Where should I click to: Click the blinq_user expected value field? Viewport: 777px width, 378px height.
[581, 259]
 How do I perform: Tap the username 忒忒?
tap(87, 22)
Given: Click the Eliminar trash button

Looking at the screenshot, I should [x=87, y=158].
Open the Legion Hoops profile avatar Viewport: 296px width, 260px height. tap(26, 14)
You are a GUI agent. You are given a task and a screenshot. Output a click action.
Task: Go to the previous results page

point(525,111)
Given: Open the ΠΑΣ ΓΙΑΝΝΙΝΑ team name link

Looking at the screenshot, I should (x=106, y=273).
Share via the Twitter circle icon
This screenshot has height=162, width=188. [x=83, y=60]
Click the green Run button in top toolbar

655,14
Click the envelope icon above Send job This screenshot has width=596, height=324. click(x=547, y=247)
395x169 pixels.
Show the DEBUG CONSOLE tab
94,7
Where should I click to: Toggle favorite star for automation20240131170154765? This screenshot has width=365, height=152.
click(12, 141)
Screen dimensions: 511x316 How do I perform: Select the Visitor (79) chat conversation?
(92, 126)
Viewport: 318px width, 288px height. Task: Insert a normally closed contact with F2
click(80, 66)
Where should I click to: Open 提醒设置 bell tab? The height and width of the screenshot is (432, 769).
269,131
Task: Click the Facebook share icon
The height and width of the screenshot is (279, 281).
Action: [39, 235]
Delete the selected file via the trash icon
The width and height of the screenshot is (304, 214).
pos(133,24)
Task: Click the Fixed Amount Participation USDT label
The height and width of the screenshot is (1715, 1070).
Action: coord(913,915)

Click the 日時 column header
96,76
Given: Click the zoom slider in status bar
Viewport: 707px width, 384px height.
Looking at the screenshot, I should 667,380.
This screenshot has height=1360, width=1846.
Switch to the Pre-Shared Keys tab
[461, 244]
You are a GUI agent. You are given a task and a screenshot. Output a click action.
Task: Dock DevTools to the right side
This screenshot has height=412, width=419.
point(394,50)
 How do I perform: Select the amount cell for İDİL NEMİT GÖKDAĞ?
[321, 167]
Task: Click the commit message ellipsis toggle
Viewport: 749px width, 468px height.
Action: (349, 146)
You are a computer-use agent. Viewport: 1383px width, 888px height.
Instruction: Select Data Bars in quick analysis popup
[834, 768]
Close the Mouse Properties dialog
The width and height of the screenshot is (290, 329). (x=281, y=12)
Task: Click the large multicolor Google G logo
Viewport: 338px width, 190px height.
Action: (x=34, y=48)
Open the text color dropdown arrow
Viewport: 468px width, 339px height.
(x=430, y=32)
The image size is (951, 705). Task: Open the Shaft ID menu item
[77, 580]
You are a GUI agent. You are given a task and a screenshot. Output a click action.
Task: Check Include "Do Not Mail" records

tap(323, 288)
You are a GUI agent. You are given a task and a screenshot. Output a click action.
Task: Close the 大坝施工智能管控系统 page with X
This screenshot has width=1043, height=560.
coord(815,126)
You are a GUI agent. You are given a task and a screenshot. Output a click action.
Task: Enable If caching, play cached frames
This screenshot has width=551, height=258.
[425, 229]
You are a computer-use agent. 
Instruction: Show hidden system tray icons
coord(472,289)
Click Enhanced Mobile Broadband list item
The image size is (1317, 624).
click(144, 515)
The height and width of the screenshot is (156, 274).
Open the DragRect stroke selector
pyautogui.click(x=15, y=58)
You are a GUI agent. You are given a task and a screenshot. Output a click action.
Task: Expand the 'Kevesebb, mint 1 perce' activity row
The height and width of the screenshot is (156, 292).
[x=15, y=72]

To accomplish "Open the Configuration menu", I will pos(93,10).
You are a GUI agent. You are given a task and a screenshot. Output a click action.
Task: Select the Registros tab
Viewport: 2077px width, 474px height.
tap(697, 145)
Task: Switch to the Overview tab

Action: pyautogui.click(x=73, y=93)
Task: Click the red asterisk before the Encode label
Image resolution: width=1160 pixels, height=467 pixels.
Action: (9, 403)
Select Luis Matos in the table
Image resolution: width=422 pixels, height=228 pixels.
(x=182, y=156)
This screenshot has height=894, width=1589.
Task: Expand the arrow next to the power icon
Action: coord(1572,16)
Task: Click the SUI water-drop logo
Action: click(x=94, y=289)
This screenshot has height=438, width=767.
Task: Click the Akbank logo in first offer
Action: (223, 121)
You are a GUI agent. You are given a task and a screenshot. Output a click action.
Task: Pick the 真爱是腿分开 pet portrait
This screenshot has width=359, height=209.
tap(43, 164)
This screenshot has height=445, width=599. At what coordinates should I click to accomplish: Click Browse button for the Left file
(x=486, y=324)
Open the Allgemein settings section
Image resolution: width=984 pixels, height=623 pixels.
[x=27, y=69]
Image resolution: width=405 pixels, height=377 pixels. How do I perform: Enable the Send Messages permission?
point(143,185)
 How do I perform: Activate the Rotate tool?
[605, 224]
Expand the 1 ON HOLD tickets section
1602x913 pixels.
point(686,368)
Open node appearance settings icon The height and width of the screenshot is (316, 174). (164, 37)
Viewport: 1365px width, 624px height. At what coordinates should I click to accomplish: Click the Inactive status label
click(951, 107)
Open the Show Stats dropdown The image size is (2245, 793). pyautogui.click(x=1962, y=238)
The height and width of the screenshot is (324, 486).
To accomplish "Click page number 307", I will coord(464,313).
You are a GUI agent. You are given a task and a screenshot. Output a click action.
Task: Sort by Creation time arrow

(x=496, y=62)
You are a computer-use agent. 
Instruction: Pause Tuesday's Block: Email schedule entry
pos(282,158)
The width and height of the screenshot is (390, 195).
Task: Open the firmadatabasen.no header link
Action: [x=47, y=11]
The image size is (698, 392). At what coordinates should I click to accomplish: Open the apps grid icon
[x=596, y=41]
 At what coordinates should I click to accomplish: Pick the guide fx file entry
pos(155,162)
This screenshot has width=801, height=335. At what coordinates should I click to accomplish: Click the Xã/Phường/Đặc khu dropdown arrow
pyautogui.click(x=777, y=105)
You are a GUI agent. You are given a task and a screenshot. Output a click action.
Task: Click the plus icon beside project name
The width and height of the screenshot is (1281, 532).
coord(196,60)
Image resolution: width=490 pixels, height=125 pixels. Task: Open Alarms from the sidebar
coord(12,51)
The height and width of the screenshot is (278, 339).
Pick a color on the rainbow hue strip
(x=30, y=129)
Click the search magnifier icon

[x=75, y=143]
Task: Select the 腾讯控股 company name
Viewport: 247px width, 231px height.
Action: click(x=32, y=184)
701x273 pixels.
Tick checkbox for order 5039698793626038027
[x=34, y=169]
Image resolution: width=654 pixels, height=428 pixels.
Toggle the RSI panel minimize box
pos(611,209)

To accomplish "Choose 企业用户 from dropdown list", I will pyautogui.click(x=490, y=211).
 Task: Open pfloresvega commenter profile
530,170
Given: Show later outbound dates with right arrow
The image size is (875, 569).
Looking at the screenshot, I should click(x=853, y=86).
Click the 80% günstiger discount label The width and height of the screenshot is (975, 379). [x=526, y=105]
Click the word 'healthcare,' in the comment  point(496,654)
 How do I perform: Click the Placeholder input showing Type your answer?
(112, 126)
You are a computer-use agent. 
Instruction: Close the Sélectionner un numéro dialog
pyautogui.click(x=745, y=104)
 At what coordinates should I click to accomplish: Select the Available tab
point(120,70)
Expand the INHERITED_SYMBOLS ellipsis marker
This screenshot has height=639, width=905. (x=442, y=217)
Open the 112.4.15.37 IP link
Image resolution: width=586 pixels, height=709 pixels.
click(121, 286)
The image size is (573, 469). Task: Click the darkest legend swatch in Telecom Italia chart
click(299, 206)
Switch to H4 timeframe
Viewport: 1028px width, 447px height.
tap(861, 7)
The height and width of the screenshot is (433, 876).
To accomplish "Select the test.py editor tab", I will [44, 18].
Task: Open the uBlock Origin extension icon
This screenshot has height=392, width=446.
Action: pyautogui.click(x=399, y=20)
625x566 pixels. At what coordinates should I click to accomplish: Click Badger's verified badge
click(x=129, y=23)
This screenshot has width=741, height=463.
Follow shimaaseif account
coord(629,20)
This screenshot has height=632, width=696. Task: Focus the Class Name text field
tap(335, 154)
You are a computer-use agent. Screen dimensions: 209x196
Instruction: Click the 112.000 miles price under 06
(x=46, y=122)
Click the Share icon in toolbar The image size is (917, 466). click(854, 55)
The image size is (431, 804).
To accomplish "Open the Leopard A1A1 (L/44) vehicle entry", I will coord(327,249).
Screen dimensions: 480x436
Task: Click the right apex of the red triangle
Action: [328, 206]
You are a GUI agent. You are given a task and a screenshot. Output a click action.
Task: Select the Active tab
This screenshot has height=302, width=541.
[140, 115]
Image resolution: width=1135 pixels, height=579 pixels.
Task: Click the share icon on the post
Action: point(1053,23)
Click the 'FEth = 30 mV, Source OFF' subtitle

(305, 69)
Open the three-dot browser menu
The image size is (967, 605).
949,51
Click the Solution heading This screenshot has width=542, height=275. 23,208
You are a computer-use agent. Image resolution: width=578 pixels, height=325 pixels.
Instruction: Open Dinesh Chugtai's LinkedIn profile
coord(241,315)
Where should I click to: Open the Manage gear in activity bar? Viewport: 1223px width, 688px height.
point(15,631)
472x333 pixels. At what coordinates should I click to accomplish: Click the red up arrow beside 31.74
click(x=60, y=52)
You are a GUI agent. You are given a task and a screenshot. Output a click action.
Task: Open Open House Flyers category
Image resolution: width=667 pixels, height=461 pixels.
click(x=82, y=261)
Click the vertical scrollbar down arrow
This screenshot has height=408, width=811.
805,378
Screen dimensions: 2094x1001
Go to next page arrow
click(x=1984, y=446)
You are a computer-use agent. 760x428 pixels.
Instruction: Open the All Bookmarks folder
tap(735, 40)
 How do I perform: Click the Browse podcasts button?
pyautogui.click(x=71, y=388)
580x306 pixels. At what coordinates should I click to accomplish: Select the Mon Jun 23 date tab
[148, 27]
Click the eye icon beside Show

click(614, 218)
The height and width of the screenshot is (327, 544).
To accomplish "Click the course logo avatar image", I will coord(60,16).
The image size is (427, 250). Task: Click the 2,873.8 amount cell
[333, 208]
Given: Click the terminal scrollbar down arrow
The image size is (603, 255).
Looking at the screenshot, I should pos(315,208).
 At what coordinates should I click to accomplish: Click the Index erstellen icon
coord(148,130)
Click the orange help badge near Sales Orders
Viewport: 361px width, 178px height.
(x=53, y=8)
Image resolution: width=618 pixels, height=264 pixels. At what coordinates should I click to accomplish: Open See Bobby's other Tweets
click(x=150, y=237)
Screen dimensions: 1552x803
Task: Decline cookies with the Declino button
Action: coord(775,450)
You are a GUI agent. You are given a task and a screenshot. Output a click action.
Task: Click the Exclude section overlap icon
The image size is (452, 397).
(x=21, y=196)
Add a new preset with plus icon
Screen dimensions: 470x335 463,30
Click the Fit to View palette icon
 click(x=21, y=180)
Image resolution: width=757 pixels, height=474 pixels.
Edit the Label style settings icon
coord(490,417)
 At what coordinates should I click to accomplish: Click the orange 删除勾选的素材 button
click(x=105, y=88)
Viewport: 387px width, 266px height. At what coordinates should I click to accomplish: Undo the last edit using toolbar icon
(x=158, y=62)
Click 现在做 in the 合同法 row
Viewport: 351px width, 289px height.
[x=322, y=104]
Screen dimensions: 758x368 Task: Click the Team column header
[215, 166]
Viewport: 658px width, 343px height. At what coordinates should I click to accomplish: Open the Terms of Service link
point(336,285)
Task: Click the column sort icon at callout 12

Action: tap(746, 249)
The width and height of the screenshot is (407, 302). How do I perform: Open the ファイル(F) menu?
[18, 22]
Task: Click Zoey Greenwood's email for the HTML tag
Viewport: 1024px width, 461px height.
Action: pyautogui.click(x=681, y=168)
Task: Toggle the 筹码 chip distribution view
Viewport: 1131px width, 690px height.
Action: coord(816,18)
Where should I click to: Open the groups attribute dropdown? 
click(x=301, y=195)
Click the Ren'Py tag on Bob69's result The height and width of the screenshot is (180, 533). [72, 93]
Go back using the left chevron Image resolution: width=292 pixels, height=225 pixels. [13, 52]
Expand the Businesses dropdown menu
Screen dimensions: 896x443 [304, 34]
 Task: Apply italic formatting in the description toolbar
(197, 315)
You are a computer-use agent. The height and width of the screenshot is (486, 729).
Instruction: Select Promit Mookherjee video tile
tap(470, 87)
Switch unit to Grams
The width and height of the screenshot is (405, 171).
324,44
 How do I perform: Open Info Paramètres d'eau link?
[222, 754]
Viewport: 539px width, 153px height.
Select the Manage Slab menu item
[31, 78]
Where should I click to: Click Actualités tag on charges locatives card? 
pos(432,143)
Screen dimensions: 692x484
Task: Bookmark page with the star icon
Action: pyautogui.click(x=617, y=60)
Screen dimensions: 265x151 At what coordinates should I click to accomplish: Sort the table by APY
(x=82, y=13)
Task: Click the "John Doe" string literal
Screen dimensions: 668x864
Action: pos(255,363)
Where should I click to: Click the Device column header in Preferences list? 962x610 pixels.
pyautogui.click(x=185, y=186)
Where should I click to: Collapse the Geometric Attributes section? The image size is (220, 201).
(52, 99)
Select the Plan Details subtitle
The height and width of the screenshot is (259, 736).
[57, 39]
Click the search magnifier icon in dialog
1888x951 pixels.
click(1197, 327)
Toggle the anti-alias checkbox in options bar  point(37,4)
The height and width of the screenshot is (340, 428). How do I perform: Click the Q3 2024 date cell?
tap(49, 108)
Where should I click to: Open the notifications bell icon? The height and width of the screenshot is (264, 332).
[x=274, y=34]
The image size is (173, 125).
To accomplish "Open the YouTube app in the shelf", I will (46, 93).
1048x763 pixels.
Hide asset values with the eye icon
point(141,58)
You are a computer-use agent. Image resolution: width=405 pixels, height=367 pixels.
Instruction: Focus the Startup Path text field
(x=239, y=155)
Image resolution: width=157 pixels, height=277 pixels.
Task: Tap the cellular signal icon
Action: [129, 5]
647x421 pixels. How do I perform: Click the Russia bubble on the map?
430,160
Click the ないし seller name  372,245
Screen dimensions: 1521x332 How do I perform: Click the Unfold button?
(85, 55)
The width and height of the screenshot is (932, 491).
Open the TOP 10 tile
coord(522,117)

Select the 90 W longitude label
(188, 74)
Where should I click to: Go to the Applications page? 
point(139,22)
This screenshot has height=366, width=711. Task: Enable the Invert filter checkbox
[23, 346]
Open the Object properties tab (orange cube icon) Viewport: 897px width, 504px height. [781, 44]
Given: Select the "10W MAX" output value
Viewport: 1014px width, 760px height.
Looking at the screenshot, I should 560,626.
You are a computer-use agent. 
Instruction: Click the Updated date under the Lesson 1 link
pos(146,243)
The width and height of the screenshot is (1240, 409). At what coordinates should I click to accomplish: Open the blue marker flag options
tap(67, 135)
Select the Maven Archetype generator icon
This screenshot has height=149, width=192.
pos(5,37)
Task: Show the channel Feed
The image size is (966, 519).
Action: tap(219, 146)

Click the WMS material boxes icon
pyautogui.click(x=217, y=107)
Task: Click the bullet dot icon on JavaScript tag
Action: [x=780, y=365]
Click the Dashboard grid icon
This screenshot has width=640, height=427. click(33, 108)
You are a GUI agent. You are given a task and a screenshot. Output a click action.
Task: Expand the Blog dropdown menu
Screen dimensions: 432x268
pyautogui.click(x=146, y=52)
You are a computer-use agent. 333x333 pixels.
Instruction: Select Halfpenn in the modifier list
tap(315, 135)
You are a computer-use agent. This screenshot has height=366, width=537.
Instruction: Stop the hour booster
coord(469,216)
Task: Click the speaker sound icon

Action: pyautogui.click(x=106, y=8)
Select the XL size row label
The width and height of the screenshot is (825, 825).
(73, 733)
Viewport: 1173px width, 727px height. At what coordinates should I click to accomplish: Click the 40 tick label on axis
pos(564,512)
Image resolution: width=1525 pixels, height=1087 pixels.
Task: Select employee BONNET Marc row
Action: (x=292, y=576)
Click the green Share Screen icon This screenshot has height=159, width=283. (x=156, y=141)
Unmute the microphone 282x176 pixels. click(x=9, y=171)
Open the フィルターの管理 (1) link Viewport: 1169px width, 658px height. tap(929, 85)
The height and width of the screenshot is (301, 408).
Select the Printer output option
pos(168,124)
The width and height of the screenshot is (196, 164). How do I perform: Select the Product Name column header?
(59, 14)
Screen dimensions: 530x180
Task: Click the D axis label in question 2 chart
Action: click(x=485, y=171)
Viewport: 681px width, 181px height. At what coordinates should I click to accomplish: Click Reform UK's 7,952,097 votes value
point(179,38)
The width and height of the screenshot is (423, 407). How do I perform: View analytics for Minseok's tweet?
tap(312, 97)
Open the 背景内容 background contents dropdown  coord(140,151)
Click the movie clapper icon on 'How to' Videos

※

EXERCISE: Set down, exactly as they appear above, all lines from the one that has "Toggle the anti-alias" down to the one that has "1048x763 pixels.", including those two and no others.

SOLUTION:
Toggle the anti-alias checkbox in options bar  point(37,4)
The height and width of the screenshot is (340, 428). How do I perform: Click the Q3 2024 date cell?
tap(49, 108)
Where should I click to: Open the notifications bell icon? The height and width of the screenshot is (264, 332).
[x=274, y=34]
The image size is (173, 125).
To accomplish "Open the YouTube app in the shelf", I will (46, 93).
1048x763 pixels.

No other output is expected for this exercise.